Some of the recommendations of the Committee are :-
- The Economic Survey 2014-15 had said that at the end of December 2014, the value of all projects, mostly in the infrastructure sector, that have been stalled, stood at Rs 8.8 lakh crore (7 per cent of GDP).
The Terms of Reference of the Committee were as follows:
(i) Review of the experience of PPP Policy, including the variations in contents of contracts and difficulties experienced with particular variations/conditions, if any,
(ii) Analysis of risks involved in PPP projects in different sectors and existing framework of sharing of such risks between the project developer and the Government, thereby suggesting optimal risk sharing mechanism,
(iii) Propose design modifications to the contractual arrangements of the PPP based on the above, and international best practices and our institutional context, and
(iv) Measure to improve capacity building in Government for effective implementation of the PPP projects.Some of the recommendations of the Committee are :-
- Review of the model concession agreements (MCAs)
- Allowing fund raising through zero coupon bonds
- Setting up of independent sectoral regulators in different infrastructure sectors like ports, railways, roads etc.
- Setting up of an Infrastructure PPP Project Review Committee (IPRC) to deal with the problems being faced by infra projects.The mandate of the IPRC would be to evaluate and send its recommendations in a time-bound manner upon a reference being made of "actionable stress" in any infrastructure project developed in PPP mode beyond a notified threshold value.
- The committee also proposed to set up an Infrastructure PPP Adjudication Tribunal (IPAT) chaired by a judicial member (former SC Judge or HC Chief Justice) with a technical and financial member.
- The report said there should be a better identification and allocations of risks between the stakeholders and contracts for the PPP projects should focus more on service delivery instead of fiscal benefits.
- It also suggested there should be a provision for monetisation of viable projects that have stable revenue flows after engineering, procurement and construction delivery.
- The other suggestions include restrictions on number of banks in a consortium, building up of risk assessment and appraisal capabilities by banks and specific RBI guidelines to lenders for encashment of bank guarantees.
- As regards airports, it said the government should encourage PPP model in greenfield as well as brownfield projects.
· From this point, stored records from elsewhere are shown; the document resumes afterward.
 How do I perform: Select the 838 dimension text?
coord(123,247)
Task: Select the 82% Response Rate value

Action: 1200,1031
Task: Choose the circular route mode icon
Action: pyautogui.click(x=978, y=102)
- It suggested an independent tariff regulatory authority for railways to help it tap PPP opportunities.
- The Kelkar committee said regulators of domestic pension, insurance and long-term funds may be encouraged to allow investment in PPP SPVs with a lower than 'AA' rating if developers access credit guarantee instruments.
- Active investment in take-out financing vehicles, including infrastructure debt funds (IDFs) and infrastructure investment trusts (InvITs), which de-risk returns, may also be encouraged.
- A centre of excellence 3-P institute in PPPs, enabling research, activities to build capacity, more nuanced and sophisticated contracting models and developing a quick dispute redressal mechanism is overdue.